- GIVEN RECORDS -
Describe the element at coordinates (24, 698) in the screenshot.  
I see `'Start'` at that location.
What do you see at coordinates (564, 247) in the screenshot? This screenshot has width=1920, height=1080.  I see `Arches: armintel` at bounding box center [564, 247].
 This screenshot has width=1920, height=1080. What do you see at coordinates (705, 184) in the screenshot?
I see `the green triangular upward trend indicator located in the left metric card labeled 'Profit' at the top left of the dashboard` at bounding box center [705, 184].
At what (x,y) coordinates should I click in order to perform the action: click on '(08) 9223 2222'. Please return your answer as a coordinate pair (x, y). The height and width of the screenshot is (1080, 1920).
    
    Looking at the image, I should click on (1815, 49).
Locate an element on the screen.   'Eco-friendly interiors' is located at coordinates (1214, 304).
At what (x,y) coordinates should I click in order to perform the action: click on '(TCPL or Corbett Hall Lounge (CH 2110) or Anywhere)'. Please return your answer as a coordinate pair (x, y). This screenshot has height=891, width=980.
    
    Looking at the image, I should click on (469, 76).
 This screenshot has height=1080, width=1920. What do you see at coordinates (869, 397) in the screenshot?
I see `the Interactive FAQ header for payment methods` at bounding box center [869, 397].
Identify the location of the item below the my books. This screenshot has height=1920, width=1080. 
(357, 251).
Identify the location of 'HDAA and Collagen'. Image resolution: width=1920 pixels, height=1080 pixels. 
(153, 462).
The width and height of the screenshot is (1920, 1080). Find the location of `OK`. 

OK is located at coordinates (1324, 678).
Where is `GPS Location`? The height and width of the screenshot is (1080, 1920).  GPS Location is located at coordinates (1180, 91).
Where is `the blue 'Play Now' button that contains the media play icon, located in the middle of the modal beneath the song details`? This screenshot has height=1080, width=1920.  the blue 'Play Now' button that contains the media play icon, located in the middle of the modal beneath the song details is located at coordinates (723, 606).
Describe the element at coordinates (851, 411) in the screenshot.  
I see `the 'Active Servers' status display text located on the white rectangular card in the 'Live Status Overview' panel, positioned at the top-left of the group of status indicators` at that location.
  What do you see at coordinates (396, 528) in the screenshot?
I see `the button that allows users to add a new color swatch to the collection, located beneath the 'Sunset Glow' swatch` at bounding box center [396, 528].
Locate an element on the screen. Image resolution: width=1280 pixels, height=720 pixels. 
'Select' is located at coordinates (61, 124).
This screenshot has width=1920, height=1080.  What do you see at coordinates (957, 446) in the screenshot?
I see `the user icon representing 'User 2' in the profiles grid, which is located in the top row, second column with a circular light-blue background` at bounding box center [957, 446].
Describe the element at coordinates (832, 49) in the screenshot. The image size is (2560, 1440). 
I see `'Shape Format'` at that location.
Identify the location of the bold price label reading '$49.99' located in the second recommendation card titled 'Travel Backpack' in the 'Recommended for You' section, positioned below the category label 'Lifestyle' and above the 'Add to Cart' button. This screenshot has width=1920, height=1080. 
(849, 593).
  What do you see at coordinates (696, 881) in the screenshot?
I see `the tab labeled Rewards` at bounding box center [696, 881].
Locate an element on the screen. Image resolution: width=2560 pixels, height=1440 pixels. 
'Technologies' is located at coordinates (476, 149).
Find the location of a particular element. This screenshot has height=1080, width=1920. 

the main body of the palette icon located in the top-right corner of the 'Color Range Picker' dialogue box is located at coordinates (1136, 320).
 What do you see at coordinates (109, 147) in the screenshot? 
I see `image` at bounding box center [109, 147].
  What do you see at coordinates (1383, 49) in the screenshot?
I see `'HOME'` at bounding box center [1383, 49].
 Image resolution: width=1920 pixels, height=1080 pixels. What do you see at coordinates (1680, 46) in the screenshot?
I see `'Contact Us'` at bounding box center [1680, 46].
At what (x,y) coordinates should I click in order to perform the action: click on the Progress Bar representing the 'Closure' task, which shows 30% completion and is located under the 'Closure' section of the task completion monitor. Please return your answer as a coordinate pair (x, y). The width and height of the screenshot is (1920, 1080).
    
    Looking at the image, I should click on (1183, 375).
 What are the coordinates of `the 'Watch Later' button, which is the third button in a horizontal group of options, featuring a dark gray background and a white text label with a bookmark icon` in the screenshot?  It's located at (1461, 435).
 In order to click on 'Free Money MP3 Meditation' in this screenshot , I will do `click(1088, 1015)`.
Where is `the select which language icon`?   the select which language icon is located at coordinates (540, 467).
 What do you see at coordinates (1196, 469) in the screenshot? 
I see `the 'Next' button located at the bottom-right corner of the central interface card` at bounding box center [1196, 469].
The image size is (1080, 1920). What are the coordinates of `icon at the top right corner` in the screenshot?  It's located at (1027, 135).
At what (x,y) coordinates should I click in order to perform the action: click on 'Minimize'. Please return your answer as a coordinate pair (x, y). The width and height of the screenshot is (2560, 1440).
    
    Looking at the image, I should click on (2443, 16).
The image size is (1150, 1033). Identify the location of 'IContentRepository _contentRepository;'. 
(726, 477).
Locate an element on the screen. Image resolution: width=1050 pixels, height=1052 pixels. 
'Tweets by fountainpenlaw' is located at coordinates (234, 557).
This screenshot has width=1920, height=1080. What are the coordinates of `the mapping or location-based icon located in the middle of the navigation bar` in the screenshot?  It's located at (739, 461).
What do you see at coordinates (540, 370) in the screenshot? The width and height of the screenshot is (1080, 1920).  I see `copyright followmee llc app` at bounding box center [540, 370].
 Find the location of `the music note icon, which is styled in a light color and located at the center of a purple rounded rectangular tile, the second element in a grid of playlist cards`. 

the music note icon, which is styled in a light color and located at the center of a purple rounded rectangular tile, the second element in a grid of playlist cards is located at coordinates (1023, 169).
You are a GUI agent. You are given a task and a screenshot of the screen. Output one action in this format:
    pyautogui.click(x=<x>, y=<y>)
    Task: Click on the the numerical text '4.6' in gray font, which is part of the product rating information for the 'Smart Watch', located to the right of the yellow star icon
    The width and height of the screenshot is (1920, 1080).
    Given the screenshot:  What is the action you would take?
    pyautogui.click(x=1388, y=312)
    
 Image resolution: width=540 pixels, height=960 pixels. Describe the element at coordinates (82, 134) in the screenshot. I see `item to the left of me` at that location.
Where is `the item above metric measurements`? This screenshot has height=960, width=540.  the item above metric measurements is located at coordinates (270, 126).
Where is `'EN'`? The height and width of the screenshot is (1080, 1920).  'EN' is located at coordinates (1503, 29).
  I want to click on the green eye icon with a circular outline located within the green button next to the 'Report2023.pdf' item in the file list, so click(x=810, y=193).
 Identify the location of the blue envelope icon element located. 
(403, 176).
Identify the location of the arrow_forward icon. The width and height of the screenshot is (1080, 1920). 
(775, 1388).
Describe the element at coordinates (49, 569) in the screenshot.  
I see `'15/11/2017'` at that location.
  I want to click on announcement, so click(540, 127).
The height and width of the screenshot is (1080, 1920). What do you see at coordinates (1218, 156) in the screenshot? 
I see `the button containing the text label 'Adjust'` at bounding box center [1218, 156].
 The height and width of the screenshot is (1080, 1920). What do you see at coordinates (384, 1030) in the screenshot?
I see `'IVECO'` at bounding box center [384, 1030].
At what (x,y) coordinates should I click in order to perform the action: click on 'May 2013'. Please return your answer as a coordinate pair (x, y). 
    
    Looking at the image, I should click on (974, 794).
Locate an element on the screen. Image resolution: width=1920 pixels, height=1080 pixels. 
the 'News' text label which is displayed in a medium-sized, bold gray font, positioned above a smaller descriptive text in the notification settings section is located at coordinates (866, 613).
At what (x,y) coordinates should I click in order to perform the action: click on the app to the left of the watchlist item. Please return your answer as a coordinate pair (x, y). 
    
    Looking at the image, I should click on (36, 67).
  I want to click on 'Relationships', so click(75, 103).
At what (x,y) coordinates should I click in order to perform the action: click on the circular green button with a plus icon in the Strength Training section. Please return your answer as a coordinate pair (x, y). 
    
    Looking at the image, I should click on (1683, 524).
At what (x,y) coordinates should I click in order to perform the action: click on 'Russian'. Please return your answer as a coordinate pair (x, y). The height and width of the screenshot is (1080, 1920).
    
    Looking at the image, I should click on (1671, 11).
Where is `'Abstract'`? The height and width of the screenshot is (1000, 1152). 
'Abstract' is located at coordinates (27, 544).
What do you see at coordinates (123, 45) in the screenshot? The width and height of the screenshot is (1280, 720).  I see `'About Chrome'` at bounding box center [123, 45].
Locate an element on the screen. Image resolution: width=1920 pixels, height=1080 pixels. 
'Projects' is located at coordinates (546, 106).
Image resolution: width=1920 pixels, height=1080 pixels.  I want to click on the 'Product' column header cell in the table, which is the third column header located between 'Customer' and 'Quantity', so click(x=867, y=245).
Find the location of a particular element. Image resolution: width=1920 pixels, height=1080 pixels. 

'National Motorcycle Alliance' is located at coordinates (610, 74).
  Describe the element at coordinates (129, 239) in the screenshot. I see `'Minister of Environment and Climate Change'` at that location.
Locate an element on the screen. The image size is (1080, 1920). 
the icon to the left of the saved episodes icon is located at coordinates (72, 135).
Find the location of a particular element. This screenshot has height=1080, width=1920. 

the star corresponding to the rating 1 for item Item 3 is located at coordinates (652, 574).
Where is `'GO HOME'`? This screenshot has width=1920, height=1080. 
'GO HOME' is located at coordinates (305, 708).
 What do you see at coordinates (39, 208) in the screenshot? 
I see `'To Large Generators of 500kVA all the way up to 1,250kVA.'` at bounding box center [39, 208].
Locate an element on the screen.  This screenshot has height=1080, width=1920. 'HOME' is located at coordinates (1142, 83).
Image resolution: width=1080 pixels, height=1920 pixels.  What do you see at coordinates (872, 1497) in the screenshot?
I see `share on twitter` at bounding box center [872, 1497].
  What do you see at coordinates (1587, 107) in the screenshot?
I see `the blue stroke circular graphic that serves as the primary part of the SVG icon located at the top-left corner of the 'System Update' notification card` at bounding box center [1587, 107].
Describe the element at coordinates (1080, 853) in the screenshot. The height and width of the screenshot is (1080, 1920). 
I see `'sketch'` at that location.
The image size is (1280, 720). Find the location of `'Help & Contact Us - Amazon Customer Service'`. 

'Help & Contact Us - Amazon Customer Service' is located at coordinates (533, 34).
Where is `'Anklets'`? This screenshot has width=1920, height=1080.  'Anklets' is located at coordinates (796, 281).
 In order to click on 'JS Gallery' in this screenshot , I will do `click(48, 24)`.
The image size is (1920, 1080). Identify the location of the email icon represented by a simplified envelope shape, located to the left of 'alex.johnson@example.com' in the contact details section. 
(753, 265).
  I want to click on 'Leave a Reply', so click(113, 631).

- YOUR GOAL -
Retype the lines of the data above, from the one containing "on the circular" through the one containing "Looking at the image, I should click on (1683, 524).", with nothing changed.

- ANSWER TO THE TASK -
At what (x,y) coordinates should I click in order to perform the action: click on the circular green button with a plus icon in the Strength Training section. Please return your answer as a coordinate pair (x, y). 
    
    Looking at the image, I should click on (1683, 524).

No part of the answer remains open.